O dano moral, por sua vez, também é devido na espécie, pois a imagem da escola restou abalada junto aos pais dos alunos, passando como incapaz de organizar uma festividade, já que as crianças estavam com uniformes velhos e algumas sem uniforme. E embora não seja capaz de sofrer dor ou angústia, a pessoa jurídica está no desempenho de sua atividade suscetível a sofrer lesão moral, com o abalo a seu bom nome e credibilidade.

Assim já deliberou o Colendo do Superior Tribunal de Justiça, ao editar a Súmula 227, que em seus termos diz: A pessoa jurídica pode sofrer dano moral.

Quanto ao montante dos danos morais, entendo que foram fixados em patamar irrisório.

Como bem destaca o DESEMBARGADOR JOSÉ OSÓRIO DE AZEVEDO JÚNIOR (O Dano Moral e sua Avaliação, Revista do Advogado, p. 10), a propósito da reparação do dano moral, o valor da indenização deve ser razoavelmente expressivo. Assim, não deve ser simbólico, como já aconteceu em outros tempos, porque deve pesar sobre o bolso do ofensor como um fator de desestímulo a fim de que não reincida na ofensa, ao mesmo tempo em que deve, igualmente, haver comedimento, a fim de que o nobre instituto não seja desvirtuado em mera fonte de enriquecimento.

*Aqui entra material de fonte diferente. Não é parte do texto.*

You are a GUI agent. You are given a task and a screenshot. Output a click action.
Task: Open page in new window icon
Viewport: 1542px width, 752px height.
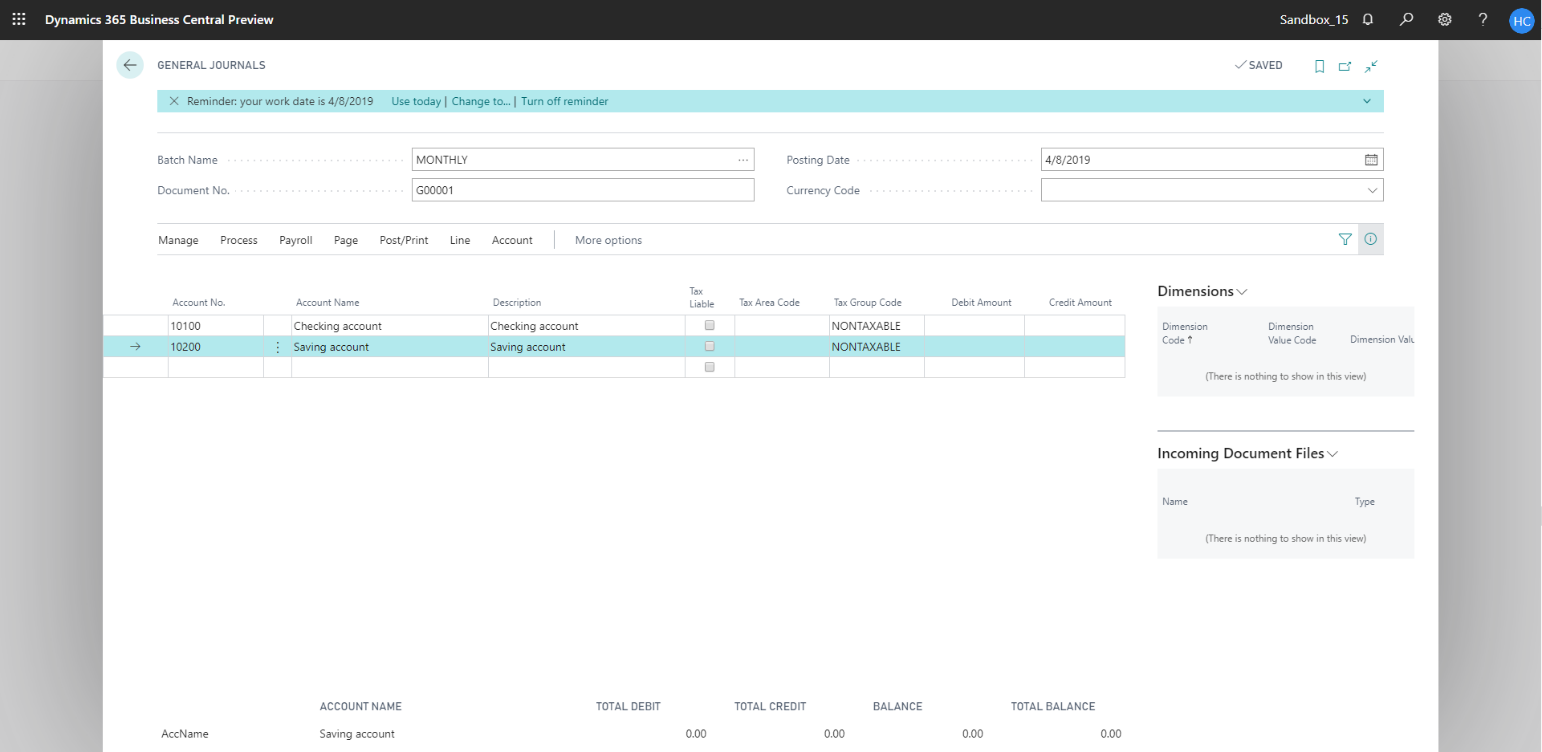[1345, 66]
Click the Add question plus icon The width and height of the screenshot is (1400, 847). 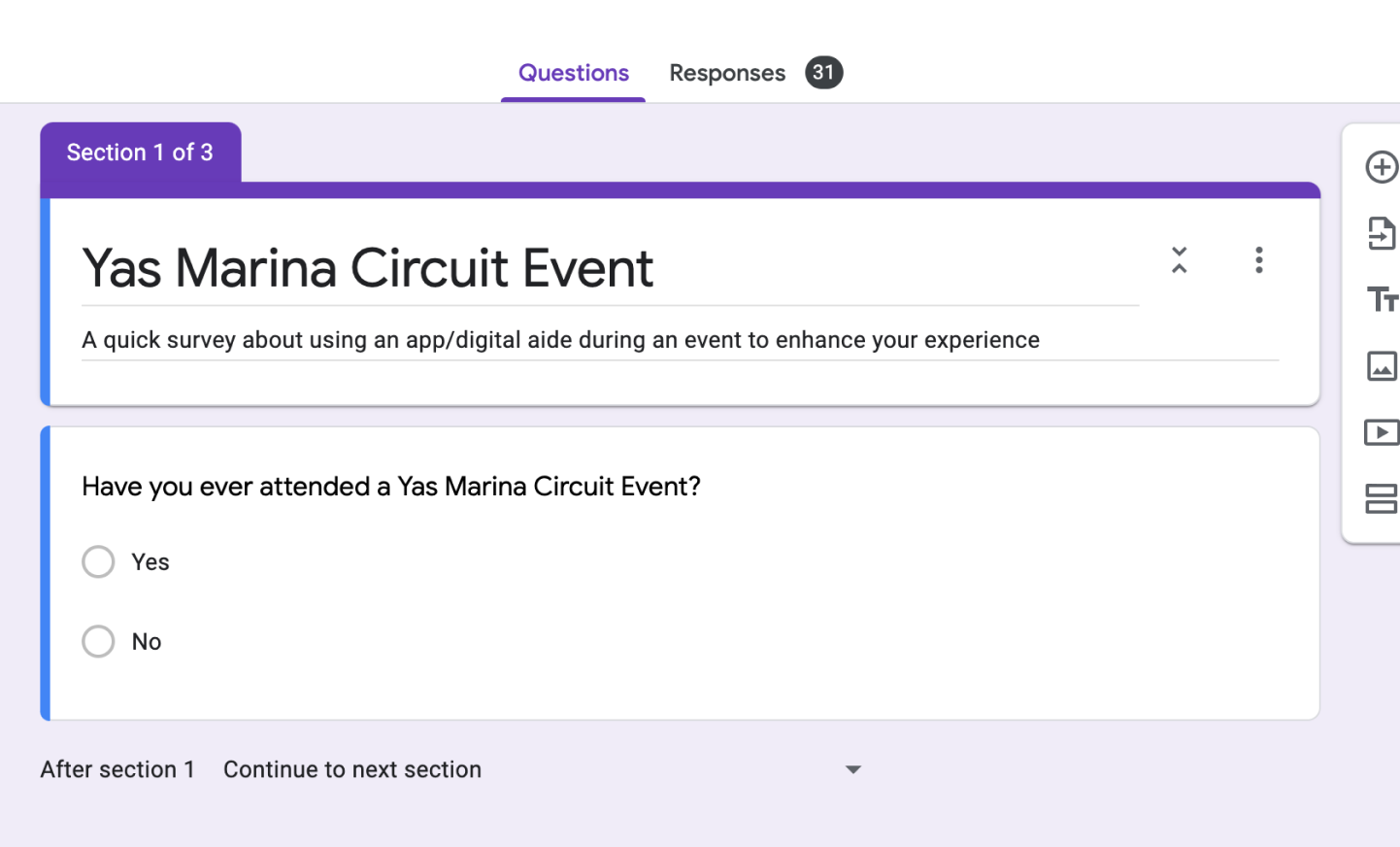click(1381, 167)
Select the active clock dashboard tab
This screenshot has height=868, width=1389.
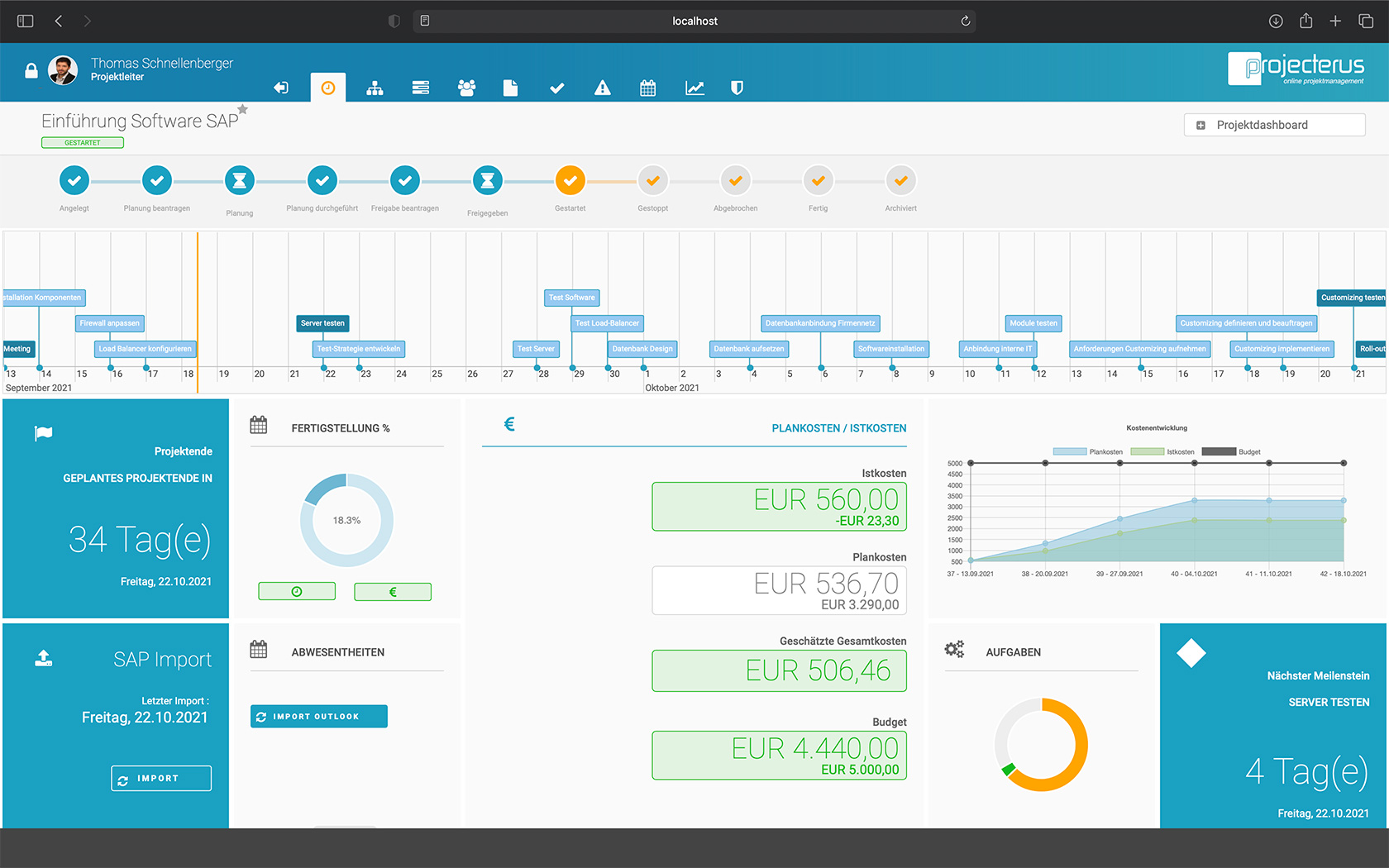(328, 88)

Na esteira dessa preciosa lição é que o IX Encontro dos Tribunais de Alçada do Brasil deixou assentado que na fixação do dano moral, deverá o juiz, atendo-se ao nexo de causalidade inscrito no 1.060 do Código Civil de 1916, levar em conta critérios de proporcionalidade e razoabilidade na apuração do "quantum", atendidas as condições do ofensor, do ofendido e do bem jurídico lesado.

Desse modo, baseado no referido critério de que a indenização deve representar um conforto para a vítima, sem redundar num injustificado enriquecimento, assim como pesar no bolso do ofensor, ponderado o grau de sua culpa, inclusive com o caráter de prevenir a ocorrência de infrações análogas.

Entendo que o valor fixado de 7 salários mínimos se mostra insuficiente a indenizar o abalo sofrido pela autora, pelo qual o majoro para 20 salários mínimos da época, corrigidos monetariamente, o que representa justa e adequada reparação.

Isto posto, nego provimento ao apelo da ré, e dou ao adesivo.